Copy out exactly the lines from the one containing "You are a GUI" through the end of the records, and no pictures.

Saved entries
+===+
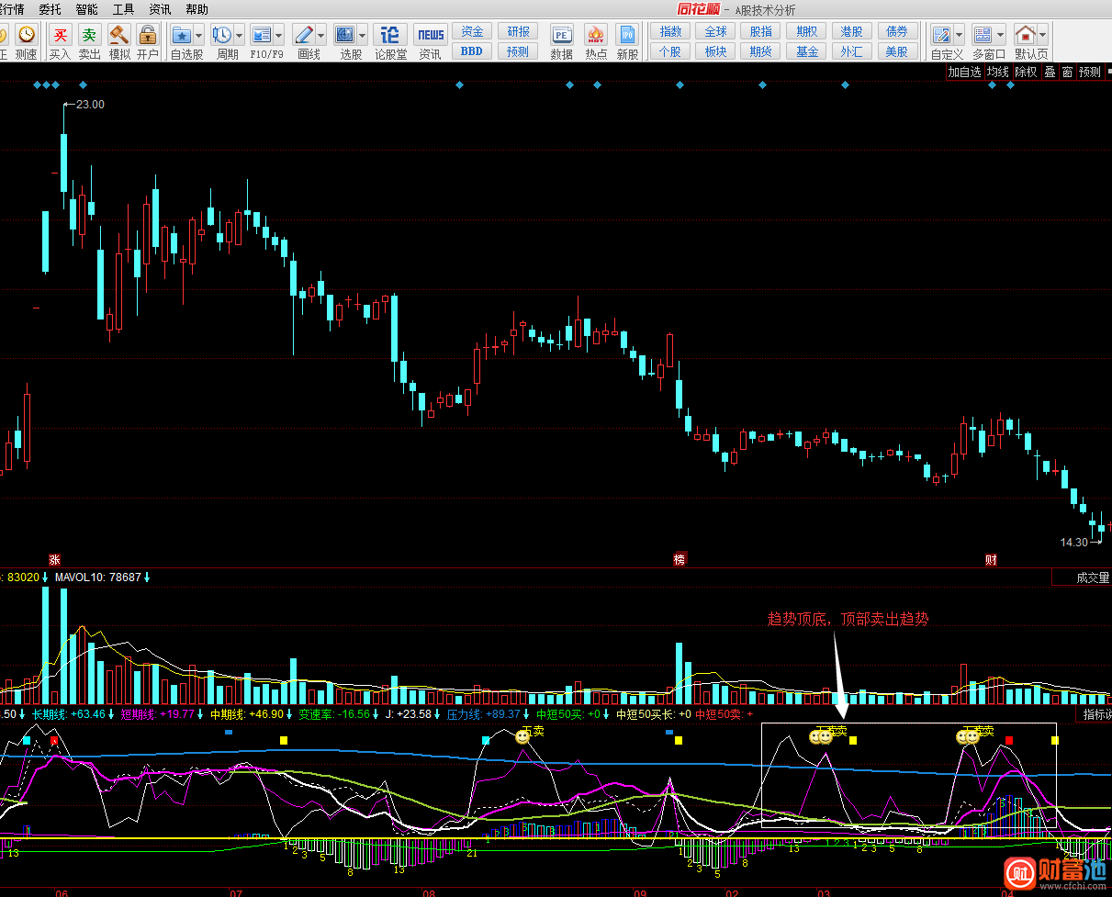Viewport: 1112px width, 897px height.
Task: Open the 论股堂 forum icon
Action: point(390,36)
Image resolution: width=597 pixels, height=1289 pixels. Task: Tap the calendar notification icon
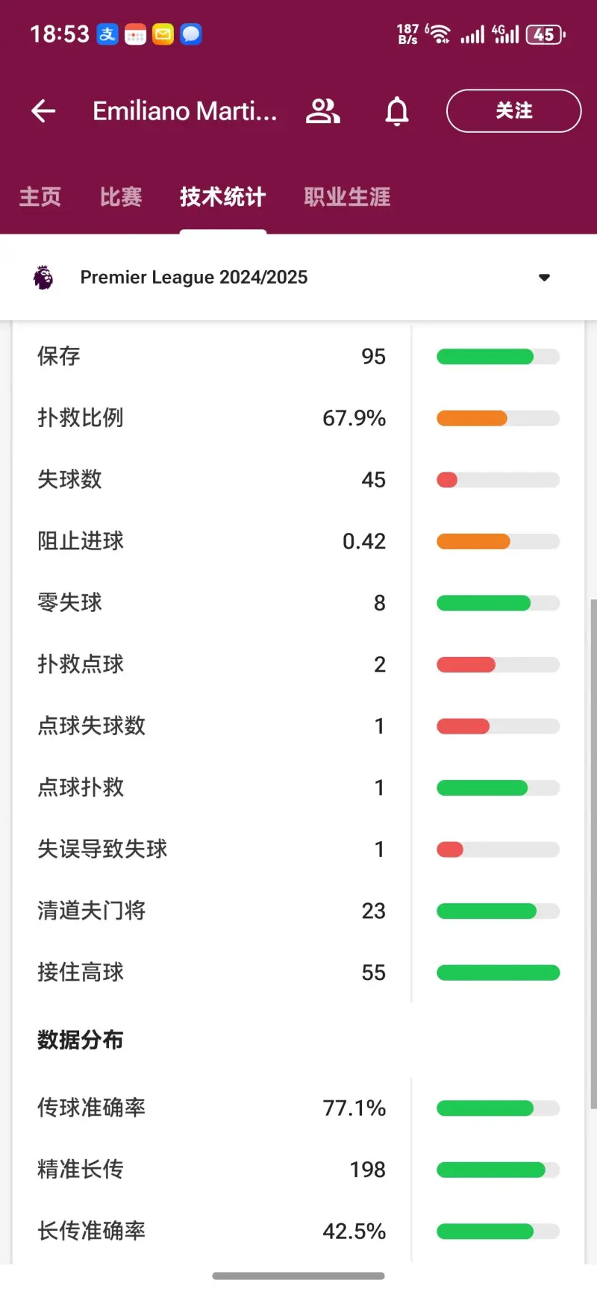pyautogui.click(x=135, y=34)
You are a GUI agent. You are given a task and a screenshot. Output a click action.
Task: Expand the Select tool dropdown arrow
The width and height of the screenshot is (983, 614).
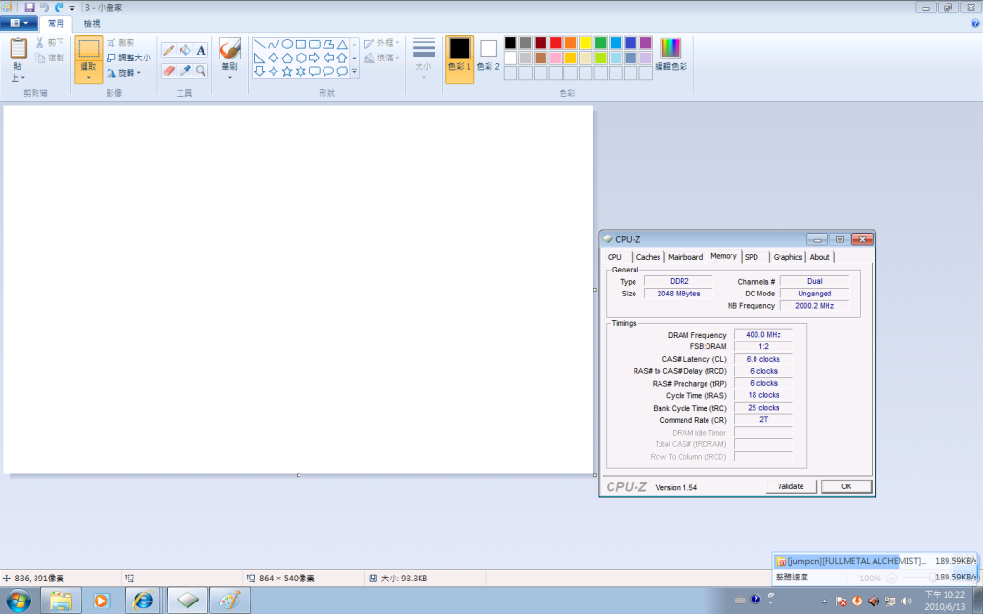point(88,78)
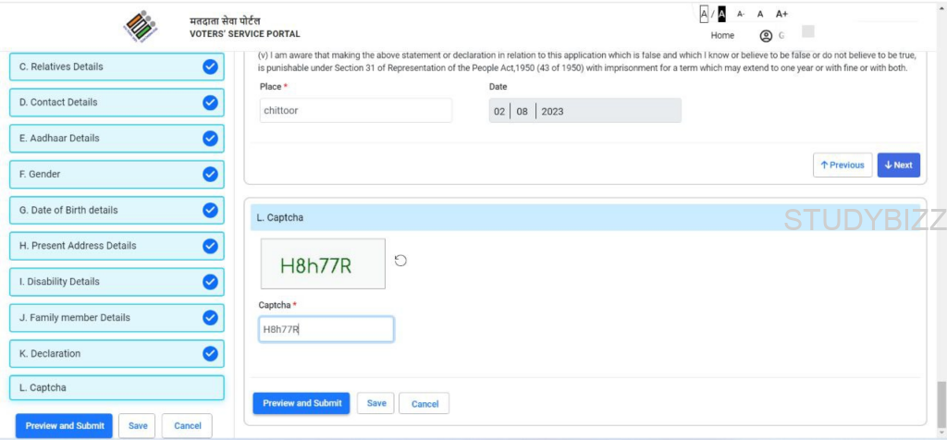Click the checkmark beside Declaration

pos(210,353)
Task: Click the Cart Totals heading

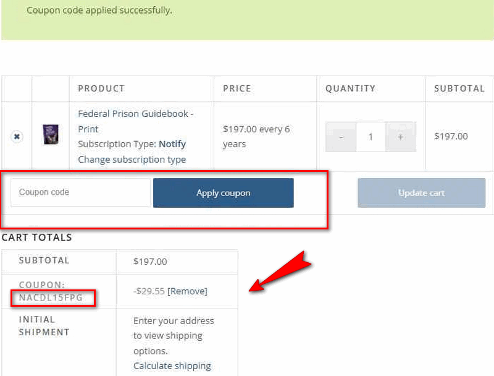Action: pyautogui.click(x=37, y=237)
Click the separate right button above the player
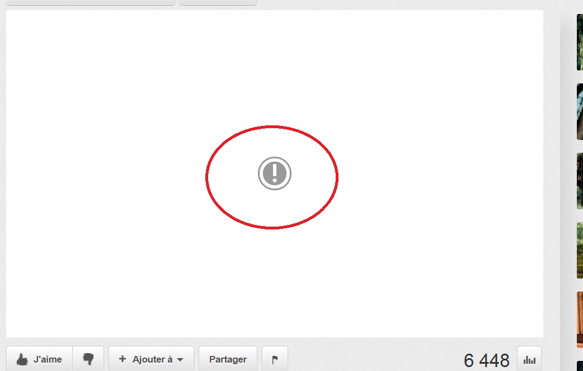 pyautogui.click(x=218, y=2)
+===+
PROBLEM SOLUTION -
You are a GUI agent. You are given a task and a screenshot. Output a click action.
Task: Expand the Select tool dropdown arrow
The width and height of the screenshot is (983, 614).
point(88,78)
Click the checkmark beside Declaration

pos(210,353)
Task: Click the Cart Totals heading

Action: pyautogui.click(x=37, y=237)
Click the separate right button above the player
 pyautogui.click(x=218, y=2)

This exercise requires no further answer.